* [WRITTEN TASK 1]:
Please quote the mezcal worm passage below from "The fight went" to "gold turns ashen-grey.".
* [WRITTEN TASK 2]:
In the mezcal worm passage below, list every year written as a four-digit number.

* [DOCUMENT PASSAGE]:
....

Updated June 27, 2007 |
Mezcal: the wormMezcal is the drink with the worm - not tequila.
In 1995, some mezcal producers began a movement to ban the worm, but others rejected the idea, worried that North American buyers would miss it. They feared that the worm had become so entrenched in urban mythology that consumers in North America might reject non-worm mezcal as not authentic. So pervasive has the worm identification become that it has also tainted its sister, tequila.
The fight went all the way up to Mexico's federal government, and eventually the Mexican Health Department decided the worms are safe for human consumption, so it allowed them to stay. The movement to ban the worm lost steam and was pretty much forgotten by 2005.
"The worm draws your attention," said Celia Villanueva, the
founder of Houston-based Mexcor, which distributes the Lajita brand
of mezcal. "It's popular with young people."
There are two different types of worm in mezcal - red (rojo - considered superior because it lives in the root and heart of the maguey - colloquially known as the chinicuil) and the less-prized white or gold (gusano de oro), which lives on the leaves. However, in some areas, the red is more numerous and harms the maguey more. The red gusano turns pale in the mezcal, the gold turns ashen-grey.
Both larvae are commonly eaten as food and are sold in Zapotec markets. According to some sources, the small (about 1" long) gusanos are cleaned, then soaked in a vat of water for a year. Wisniewski says they are soaked in mezcal, which additionally cleanses them of any materials and waxes that might affect the mezcal's flavour.

....

* [DATA EXCERPTS]:
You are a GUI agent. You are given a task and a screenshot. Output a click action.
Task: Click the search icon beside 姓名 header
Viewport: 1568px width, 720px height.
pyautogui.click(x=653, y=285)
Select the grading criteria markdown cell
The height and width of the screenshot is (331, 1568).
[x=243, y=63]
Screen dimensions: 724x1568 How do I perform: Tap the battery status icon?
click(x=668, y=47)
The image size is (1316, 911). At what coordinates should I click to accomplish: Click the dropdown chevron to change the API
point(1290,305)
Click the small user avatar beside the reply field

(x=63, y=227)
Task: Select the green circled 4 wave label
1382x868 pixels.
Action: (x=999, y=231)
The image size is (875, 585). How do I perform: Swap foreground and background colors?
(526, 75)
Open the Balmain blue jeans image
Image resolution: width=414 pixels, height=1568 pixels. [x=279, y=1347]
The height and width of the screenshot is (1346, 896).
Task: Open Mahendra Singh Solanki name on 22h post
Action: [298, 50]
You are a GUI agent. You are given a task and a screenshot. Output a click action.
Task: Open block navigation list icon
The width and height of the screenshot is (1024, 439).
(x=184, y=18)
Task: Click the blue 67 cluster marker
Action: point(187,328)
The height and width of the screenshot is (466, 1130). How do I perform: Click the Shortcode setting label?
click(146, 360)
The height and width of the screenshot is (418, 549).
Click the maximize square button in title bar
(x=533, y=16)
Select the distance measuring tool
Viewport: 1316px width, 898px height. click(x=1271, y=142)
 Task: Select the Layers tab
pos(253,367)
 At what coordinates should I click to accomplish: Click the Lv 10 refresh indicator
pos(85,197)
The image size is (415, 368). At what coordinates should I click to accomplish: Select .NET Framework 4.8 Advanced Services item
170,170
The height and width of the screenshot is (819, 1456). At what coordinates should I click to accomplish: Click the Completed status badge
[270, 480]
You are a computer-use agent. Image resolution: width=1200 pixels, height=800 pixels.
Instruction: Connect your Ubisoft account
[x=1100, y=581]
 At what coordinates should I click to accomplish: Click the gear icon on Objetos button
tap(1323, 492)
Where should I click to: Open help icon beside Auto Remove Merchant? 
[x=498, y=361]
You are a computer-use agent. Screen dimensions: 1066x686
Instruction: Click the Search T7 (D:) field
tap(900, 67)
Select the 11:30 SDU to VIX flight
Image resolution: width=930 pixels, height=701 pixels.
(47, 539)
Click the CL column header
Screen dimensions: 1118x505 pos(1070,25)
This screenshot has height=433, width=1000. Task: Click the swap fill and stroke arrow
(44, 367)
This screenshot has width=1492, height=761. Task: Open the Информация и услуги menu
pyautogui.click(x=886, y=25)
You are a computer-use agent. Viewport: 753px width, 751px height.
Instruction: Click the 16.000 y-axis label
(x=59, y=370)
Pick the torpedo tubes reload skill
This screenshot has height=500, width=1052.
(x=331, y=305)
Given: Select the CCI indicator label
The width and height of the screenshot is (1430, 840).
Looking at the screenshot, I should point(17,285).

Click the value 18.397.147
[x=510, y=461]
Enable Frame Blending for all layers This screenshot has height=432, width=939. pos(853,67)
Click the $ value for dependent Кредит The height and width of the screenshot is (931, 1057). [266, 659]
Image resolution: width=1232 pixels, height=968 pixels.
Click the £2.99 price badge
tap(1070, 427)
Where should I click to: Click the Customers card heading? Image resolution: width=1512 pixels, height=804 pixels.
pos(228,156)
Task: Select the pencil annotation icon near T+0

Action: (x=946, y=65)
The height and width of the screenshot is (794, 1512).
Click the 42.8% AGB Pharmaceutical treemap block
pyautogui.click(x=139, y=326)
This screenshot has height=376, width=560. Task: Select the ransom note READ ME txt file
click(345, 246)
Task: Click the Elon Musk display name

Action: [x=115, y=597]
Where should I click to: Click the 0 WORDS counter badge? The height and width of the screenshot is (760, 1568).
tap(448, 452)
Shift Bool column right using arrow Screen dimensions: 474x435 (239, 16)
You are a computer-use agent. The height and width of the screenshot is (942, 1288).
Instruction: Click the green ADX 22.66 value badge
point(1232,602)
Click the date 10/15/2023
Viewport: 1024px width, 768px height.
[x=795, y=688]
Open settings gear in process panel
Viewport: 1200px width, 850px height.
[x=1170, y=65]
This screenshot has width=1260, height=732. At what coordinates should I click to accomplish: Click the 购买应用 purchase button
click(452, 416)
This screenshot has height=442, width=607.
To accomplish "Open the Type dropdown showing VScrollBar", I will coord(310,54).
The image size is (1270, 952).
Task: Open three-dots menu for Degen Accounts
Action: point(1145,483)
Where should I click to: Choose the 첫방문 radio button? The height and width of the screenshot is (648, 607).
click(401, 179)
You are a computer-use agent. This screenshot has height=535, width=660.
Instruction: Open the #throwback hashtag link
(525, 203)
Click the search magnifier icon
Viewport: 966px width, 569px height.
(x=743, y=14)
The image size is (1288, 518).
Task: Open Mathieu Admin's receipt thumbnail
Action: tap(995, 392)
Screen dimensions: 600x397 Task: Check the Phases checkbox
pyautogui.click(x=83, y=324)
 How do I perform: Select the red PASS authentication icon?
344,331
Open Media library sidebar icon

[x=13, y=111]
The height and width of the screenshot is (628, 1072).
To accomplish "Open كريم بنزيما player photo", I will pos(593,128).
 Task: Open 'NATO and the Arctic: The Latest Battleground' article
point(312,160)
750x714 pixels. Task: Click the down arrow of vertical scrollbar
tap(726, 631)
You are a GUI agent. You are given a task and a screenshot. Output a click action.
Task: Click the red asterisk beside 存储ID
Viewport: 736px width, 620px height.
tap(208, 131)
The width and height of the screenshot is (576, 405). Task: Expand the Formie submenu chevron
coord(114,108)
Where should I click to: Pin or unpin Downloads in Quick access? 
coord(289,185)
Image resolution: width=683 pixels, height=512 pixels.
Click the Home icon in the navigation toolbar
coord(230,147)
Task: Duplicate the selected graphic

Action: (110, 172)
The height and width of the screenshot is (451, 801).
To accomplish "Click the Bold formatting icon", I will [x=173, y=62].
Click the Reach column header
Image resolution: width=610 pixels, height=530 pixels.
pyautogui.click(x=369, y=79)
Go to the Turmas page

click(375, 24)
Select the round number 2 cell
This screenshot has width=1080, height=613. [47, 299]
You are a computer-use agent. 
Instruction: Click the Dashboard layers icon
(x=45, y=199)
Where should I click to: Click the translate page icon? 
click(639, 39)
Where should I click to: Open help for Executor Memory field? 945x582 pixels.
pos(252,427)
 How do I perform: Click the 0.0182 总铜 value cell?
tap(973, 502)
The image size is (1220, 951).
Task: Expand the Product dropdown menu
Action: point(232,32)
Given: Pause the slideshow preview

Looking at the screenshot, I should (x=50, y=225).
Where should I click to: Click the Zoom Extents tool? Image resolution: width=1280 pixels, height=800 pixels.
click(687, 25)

....

* [FINISHED ANSWER 1]:
The fight went all the way up to Mexico's federal government, and eventually the Mexican Health Department decided the worms are safe for human consumption, so it allowed them to stay. The movement to ban the worm lost steam and was pretty much forgotten by 2005.
"The worm draws your attention," said Celia Villanueva, the
founder of Houston-based Mexcor, which distributes the Lajita brand
of mezcal. "It's popular with young people."
There are two different types of worm in mezcal - red (rojo - considered superior because it lives in the root and heart of the maguey - colloquially known as the chinicuil) and the less-prized white or gold (gusano de oro), which lives on the leaves. However, in some areas, the red is more numerous and harms the maguey more. The red gusano turns pale in the mezcal, the gold turns ashen-grey.

* [FINISHED ANSWER 2]:
2007, 1995, 2005